Soon, the nurse brought in some broth and set the small bowl on the table beside me.
“Where are the others?” I asked. Her brow creased. “More wounded?”
“A field hospital. And then Boston Medical Center,” she answered. “We’re restricted here to just our personnel.”
I thanked her for the broth, but left it untouched. I lay in that hospital bed with the worse malady of all, a broken spirit. What plagued me could not be easily treated. In my memory was a vivid painting of a soft spring meadow. I’d been there for one moment before it slipped beyond my reach. I had to find that place again, hold fast until its peace sank deep inside my being. Or my sanity would fall into darkness, my soul forever trapped in an unforgiving hell.

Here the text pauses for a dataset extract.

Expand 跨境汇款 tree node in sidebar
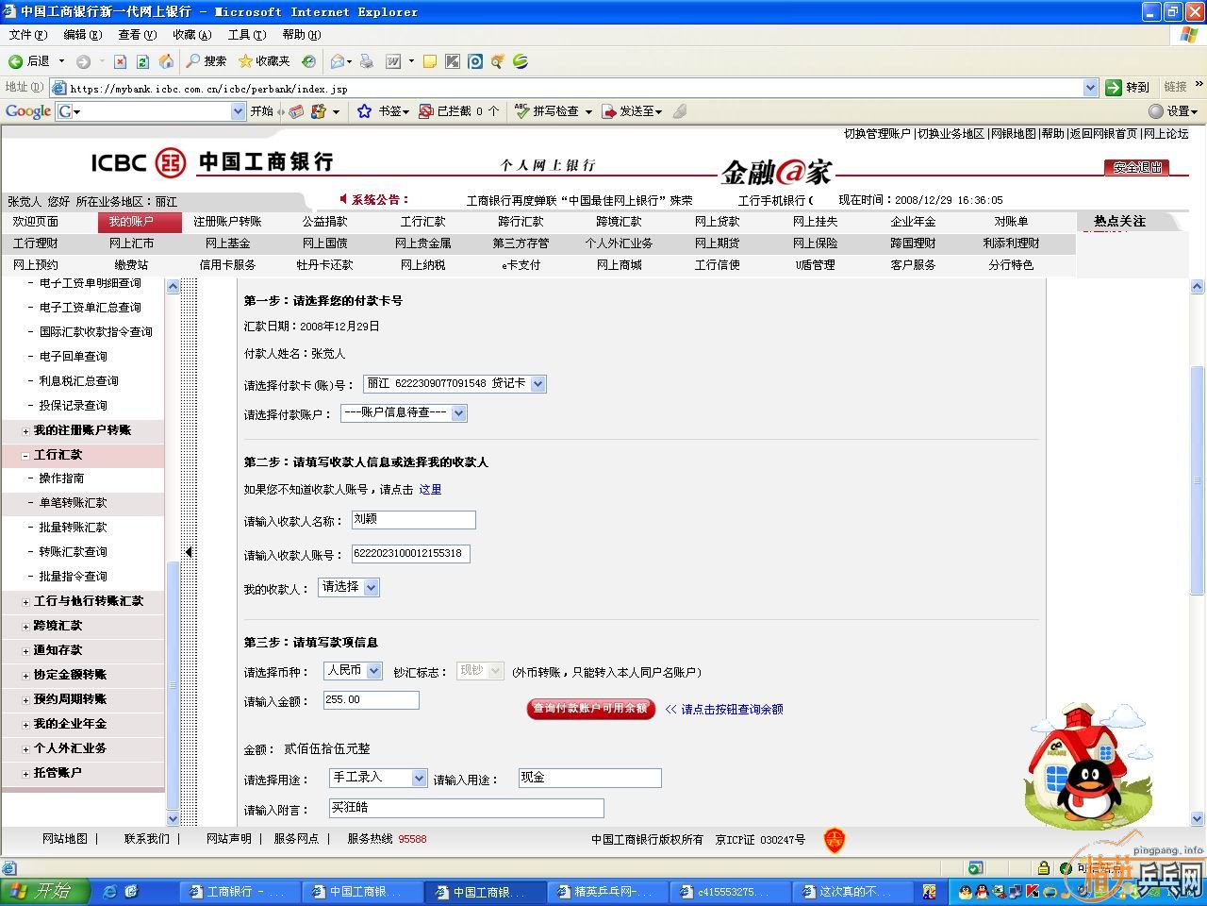 tap(25, 627)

With all my will, I pushed myself upright. Dizzy, I paused and sucked in a deep breath as I got on my feet, tottering for a few moments. Another memory of a place of quiet contemplation somewhere nearby. The short hospital gown left me little modesty. I grabbed my pair of jeans, folded neatly on a chair. Seated on the edge of the bed, I slowly pulled them up, then tried my sweatshirt. It proved too hard to lift my arms. So once more, I sat on the bed, dunked my head, and wriggled into the top.

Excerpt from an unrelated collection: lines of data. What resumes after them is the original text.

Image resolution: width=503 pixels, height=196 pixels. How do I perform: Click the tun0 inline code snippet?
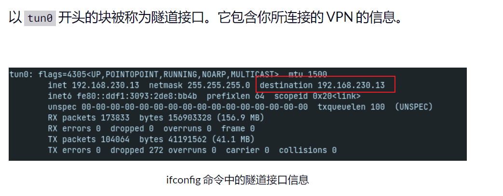40,18
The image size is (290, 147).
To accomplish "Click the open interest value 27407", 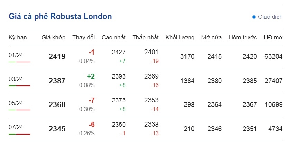I will 273,81.
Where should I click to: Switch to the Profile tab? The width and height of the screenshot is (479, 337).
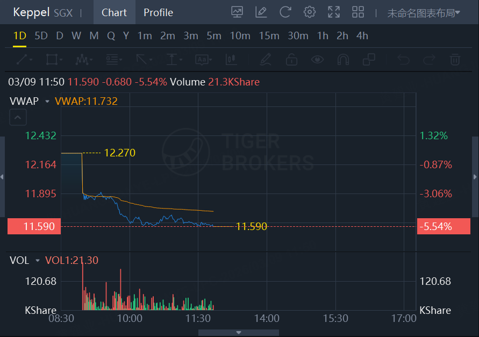158,12
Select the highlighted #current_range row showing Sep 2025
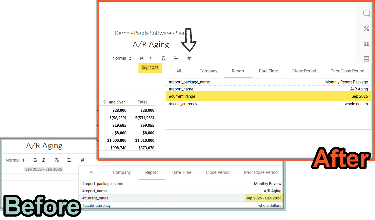 click(x=268, y=96)
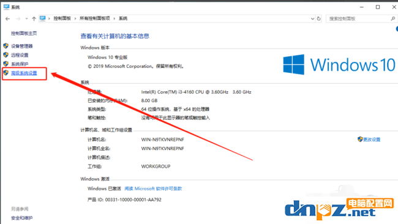Viewport: 398px width, 224px height.
Task: Open recent locations dropdown arrow
Action: [x=26, y=18]
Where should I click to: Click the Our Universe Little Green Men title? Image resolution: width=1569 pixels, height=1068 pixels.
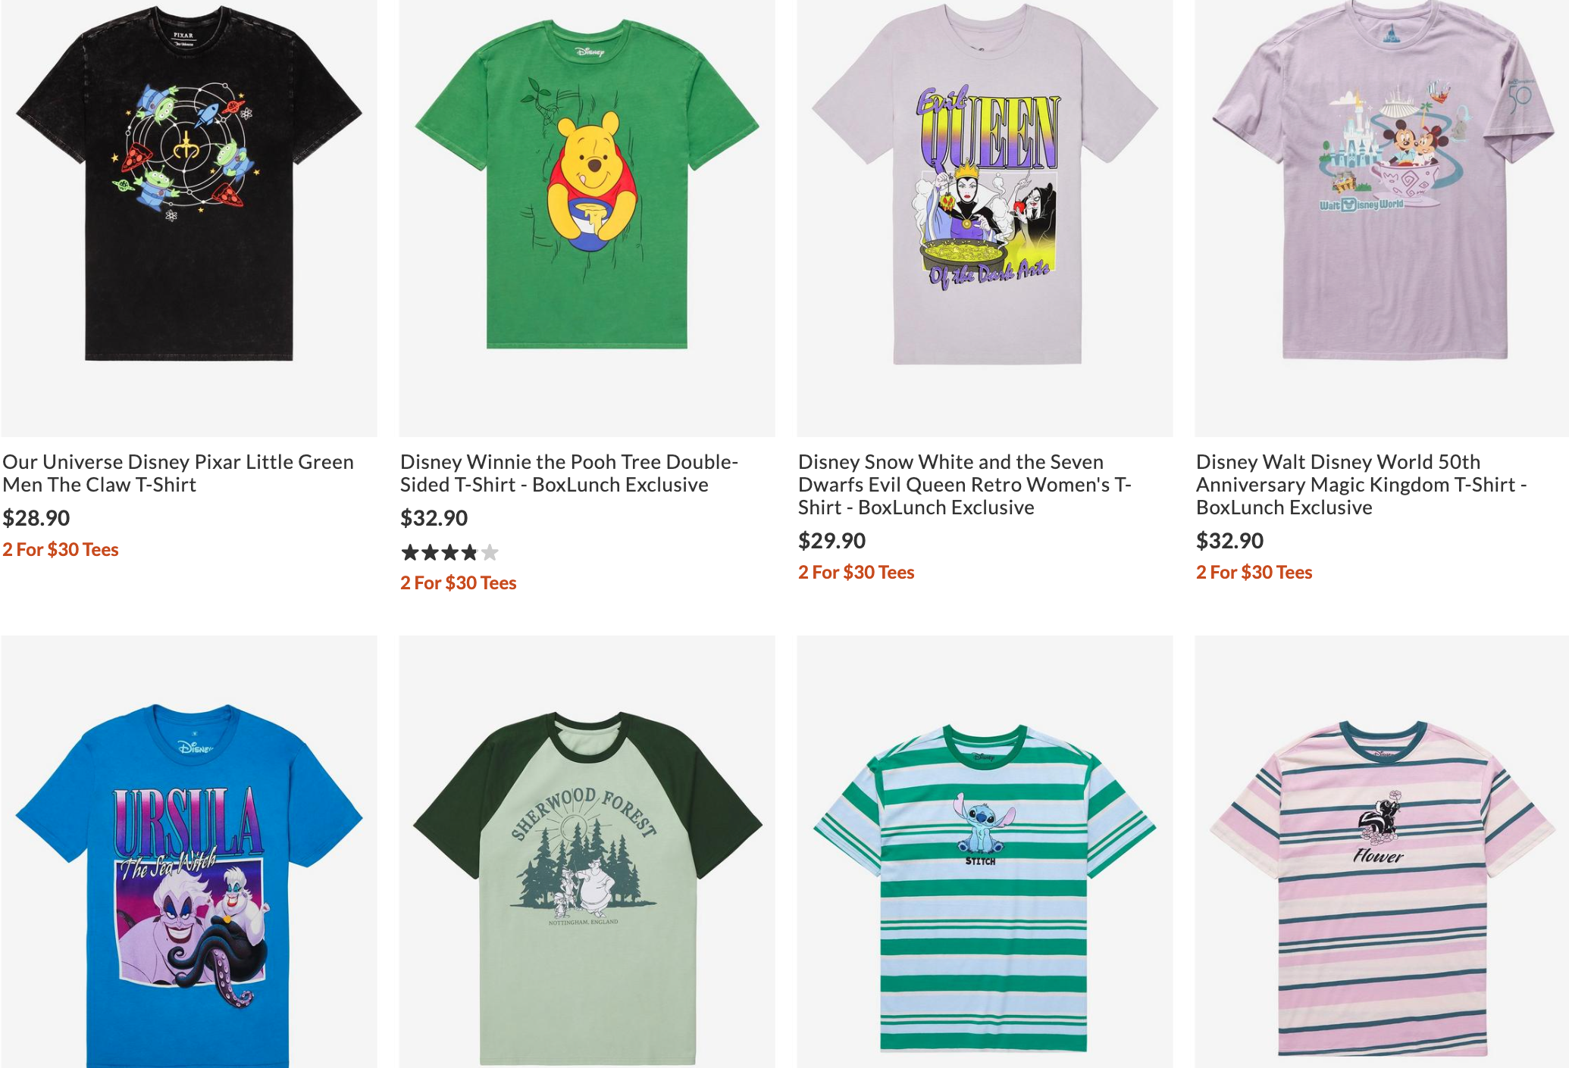pyautogui.click(x=178, y=473)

With small tentative steps, I moved forward, gaining confidence as my legs didn’t give out. The chapel I’d seen when I came here to find Mother was just a few doors from my room. The entrance was framed in oak. The dark wood accentuated the space inside. Angular s
hapes of pure color lit from behind gave the illusion of an abundance of glowing sunshine on the other side of the stained glass. There were only three rows of seats, more upholstered benches with low backs than church pews, just long enough to seat four, maybe five together. The room smelled of cut flowers, roses and jasmine, some incredibly sweet scent. Yet there wasn’t a bud in sight.

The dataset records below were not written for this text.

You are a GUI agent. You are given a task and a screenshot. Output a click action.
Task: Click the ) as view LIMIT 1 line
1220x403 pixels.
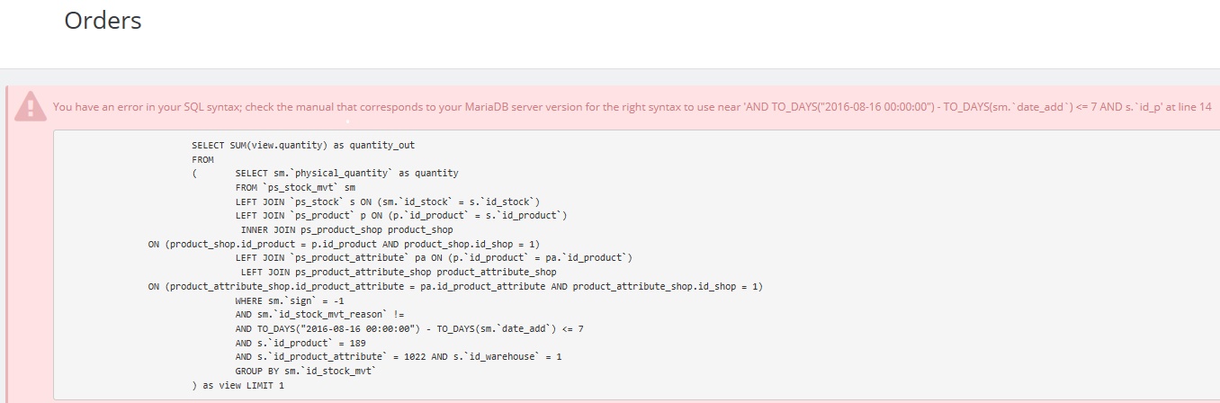point(238,385)
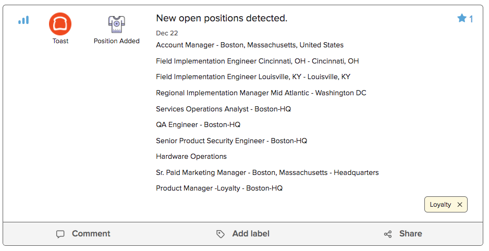Toggle the blue star favorite
This screenshot has width=489, height=251.
[x=461, y=19]
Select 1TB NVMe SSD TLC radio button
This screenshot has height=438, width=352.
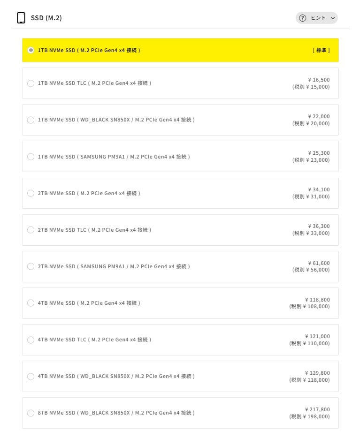(31, 83)
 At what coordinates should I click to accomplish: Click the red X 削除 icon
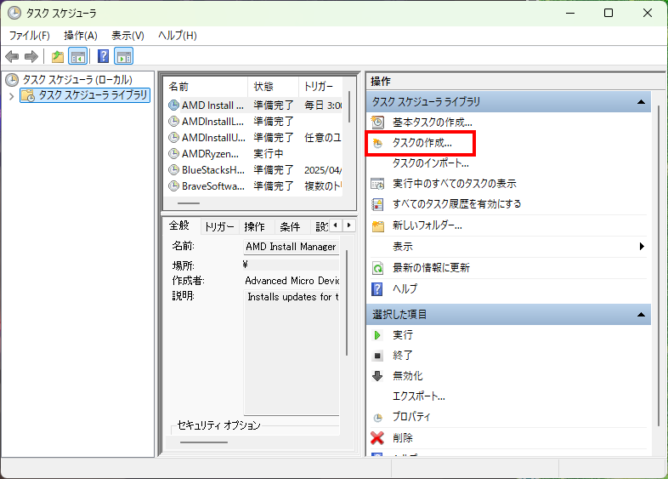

The front bench was occupied. I thought of retreat, until that person turned to look in my direction as if sensing my presence. Again, a familiar face, the knowing this was no stranger, yet unable to place him at the moment.
“Come and sit by me, Becky,” he said in a soft voice.
As I walked forward, the carpeting tickled my bare feet. I took a seat beside him.
His features were marked with grief, the eyes rimmed in red, with the whites bloodshot. The heavy jowls framed a downturned mouth as he said, “It’s good to see you up.”
“Dr. Andrews?”
“Becky.” He gave me a pat on the arm, sat up, and clasped his hands together as he studied the stained glass panel before us. “Never did much like these non-denominational sanctuaries. Guess I should be happy to find one. Places of worship being pretty much gone. Somewhere along the line we decided we need God only when we end up in the hospital. Ourselves or a loved one’s illness….” He hung his head a moment, swallowing before he went on. “Loved ones you want to keep from dying. Or when you do lose them. That’s when a person comes here.”
“My mother?”
He nodded. “I miss her.”
“You loved her.”
A moment’s pause, and he nodded again as he crossed his arms and let out a sigh. “So here I am.”
I wanted to tell him she was okay now and relate the beauty of that peaceful meadow. But nothing came out because I wasn’t really sure of the breadth and width of its truth. With my head resting against his shoulder, we stayed silent a long while, gazes focused on that tapestry of light.